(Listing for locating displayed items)
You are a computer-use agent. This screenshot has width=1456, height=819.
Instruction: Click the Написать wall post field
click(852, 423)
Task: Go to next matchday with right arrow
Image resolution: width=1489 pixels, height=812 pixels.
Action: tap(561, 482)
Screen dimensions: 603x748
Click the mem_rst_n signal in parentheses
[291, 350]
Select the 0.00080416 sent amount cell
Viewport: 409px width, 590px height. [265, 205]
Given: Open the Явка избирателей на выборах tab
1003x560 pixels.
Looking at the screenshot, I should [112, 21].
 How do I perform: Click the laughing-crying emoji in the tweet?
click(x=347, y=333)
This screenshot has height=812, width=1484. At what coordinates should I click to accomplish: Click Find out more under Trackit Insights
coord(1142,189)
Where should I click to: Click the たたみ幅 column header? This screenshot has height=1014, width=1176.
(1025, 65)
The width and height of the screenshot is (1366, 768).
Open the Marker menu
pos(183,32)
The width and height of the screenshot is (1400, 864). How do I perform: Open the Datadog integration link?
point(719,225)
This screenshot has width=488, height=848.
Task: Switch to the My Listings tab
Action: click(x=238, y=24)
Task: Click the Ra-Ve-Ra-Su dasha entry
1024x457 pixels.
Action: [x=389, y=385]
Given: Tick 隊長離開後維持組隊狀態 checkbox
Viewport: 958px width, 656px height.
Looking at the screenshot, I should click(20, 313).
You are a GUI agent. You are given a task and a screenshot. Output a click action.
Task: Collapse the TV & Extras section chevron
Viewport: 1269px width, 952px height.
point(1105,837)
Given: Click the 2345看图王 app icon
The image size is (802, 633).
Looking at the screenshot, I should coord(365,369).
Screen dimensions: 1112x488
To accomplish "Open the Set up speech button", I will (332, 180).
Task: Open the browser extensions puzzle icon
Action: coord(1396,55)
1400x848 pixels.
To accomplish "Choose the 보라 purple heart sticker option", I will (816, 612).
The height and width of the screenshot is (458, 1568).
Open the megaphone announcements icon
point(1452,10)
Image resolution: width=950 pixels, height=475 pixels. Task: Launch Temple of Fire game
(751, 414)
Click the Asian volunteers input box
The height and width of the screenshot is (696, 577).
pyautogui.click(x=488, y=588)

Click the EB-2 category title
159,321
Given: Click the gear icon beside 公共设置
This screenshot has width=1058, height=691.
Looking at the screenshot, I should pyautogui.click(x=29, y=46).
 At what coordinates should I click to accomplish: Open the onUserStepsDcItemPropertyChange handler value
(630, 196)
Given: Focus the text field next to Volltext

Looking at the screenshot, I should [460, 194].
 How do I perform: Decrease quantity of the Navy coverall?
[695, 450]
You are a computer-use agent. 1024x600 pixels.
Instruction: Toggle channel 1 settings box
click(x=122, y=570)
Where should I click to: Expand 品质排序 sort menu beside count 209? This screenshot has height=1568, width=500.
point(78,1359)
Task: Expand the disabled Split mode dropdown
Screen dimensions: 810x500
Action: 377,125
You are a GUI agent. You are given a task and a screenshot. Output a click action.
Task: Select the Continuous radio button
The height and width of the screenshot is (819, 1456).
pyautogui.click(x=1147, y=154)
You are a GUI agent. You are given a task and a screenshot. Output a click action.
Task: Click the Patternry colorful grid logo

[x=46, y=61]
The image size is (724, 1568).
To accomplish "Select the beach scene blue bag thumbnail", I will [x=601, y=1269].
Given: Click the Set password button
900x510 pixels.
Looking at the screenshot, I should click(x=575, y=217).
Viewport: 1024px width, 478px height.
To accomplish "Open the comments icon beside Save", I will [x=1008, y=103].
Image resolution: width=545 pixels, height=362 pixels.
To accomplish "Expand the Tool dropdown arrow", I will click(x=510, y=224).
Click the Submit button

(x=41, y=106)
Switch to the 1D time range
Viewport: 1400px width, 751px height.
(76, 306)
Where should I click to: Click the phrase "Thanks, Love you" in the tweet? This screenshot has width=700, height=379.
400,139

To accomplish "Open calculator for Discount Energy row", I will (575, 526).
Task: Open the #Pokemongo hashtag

EXERCISE GOAL: Rewrite the listing from the line that contains "Task: Go to next matchday with right arrow" through the line that contains "Looking at the screenshot, I should [112, 21].", changing "signal" to "wire" and leaving everything else as it is. Return only those lines.

CORRECT ANSWER:
Task: Go to next matchday with right arrow
Image resolution: width=1489 pixels, height=812 pixels.
Action: tap(561, 482)
Screen dimensions: 603x748
Click the mem_rst_n wire in parentheses
[291, 350]
Select the 0.00080416 sent amount cell
Viewport: 409px width, 590px height. [265, 205]
Given: Open the Явка избирателей на выборах tab
1003x560 pixels.
Looking at the screenshot, I should [112, 21].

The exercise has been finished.